Every engineer has a question, if we probe a signal which is above the mentioned the signal band-width of oscilloscope, what would we see on the scope. Like for example, for TPS2012B, we have a 100MHz maximum frequency, now if we give 200MHz signal, what could be seen on the screen? Let us follow below explanation to understand further.

When we look at the above specifications, we see that sampling and analog bandwidth of the oscilloscope are dependent. Bandwidth basically represents the maximum signal frequency that can be probed. This is in turn dependent on the sampling of the signal by the ADC section of the scope. We know that the signal that is fed to the oscilloscope need to be converted to digital signal before processing or saving it. In this process, the analog signal need to be sampled and this sampling must be in such a way that the digital samples are achieved from analog signal must be enough to reproduce the exact signal. This makes us 

remember the Nyquist theorem which basically talks about the required sampling rate. Nyquist basically mentions that sampling must be greater than or equal to twice the sampling frequency. But in reality when we work on ADCs, we practically observe that more the sampling rate better the reproduction of the signal

Considering the above points, if we go back and look at the specifications of the TPS2OOOB models, the sampling rate is 10 times the band-width. So, this is the minimum practical sampling rate that is used in measuring equipment. We have to understand that as the signal probed is lesser in frequency more the samples. So, for 100MHz, with 10 times the sampling rate, we are at optimal usage and any frequency applied beyond this will not garuntee proper signal on the display (may be attenuated). 

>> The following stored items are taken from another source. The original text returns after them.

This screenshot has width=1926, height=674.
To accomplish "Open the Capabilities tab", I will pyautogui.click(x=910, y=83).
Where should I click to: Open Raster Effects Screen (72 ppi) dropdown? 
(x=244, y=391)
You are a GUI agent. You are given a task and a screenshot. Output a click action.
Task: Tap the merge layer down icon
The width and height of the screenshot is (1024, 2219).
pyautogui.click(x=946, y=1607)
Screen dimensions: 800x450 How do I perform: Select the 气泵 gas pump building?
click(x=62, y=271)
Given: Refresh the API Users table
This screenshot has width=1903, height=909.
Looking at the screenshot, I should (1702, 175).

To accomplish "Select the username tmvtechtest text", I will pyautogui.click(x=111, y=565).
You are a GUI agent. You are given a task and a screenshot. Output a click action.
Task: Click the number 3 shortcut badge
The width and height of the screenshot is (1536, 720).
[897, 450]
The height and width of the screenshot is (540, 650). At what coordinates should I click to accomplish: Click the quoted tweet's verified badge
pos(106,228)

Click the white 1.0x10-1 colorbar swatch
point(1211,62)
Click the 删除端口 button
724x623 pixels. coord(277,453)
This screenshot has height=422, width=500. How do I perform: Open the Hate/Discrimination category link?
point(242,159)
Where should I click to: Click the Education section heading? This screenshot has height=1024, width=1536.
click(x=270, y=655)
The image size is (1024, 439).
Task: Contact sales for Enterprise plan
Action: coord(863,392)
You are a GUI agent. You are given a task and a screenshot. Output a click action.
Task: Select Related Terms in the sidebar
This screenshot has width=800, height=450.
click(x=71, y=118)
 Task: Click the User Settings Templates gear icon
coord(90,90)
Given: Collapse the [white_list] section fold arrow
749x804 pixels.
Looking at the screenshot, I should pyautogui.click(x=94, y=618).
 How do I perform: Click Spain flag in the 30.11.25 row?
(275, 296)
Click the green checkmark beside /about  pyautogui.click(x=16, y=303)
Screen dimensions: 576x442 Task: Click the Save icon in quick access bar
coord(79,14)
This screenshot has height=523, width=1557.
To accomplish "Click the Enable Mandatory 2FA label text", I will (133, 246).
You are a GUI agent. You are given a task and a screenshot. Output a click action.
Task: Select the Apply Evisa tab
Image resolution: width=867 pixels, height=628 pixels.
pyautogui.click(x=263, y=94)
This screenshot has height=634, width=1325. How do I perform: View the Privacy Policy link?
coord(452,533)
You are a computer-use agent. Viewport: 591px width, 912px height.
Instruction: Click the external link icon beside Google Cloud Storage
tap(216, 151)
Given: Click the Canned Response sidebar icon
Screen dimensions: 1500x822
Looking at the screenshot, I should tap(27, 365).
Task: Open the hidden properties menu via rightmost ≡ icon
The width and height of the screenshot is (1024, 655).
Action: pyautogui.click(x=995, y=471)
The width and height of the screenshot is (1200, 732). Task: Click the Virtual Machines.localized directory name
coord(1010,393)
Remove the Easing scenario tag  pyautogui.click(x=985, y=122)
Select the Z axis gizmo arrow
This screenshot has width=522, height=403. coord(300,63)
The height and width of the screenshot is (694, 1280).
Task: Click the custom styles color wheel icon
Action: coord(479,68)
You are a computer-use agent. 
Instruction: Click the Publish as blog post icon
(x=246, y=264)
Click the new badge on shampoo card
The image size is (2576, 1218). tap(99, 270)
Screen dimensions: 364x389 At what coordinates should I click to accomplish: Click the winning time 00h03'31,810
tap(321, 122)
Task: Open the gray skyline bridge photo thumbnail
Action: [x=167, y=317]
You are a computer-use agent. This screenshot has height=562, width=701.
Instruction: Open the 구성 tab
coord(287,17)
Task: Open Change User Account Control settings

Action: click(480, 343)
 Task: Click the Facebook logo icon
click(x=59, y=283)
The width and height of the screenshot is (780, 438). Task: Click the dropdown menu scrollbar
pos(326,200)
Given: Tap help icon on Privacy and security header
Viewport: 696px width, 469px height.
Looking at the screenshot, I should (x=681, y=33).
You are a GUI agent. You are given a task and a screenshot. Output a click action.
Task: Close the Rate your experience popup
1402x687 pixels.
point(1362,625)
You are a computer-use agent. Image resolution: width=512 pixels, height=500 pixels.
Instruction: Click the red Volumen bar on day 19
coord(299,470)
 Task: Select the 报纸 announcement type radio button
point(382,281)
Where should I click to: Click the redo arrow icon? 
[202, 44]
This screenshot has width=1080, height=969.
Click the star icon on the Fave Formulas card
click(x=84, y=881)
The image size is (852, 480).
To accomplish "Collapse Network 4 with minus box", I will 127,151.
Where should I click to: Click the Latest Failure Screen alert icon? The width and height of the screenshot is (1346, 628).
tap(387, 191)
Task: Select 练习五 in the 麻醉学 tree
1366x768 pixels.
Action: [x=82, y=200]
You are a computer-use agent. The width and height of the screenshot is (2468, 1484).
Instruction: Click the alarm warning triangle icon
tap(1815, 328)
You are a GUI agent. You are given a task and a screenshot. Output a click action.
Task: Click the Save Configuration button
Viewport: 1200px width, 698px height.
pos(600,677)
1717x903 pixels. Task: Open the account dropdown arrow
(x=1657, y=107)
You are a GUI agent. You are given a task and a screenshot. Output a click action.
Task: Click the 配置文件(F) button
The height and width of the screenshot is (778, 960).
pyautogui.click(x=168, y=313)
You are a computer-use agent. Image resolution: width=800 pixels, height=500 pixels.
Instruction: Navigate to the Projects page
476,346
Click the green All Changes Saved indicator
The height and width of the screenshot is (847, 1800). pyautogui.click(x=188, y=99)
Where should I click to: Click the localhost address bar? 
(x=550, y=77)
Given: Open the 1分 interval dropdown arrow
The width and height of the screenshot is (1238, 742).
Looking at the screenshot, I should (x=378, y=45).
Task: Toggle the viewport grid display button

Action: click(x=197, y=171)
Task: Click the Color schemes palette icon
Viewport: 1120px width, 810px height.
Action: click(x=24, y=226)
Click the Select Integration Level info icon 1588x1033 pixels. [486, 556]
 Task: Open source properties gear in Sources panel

In this scenario, we have to understand two terms, under sampling and over sampling. Under sampling is when the sampling is below the expected sampling rate and signal may not be reproduced correctly. Under sampling is when the sampling is well above the expected sampling rate and this helps to reproduce the signal accurately. Too much over sampling also is not possible because of the processing and memory restrictions of the electronics inside the oscilloscope. 

So, the highest frequency at which the oscilloscope can operate is determined by 

1. Analog bandwidth of the front-end components

2. Sampling rate.

We have to remember that the ultimate aim of measuring equipment is to reproduce the signal given at the input without attenuation.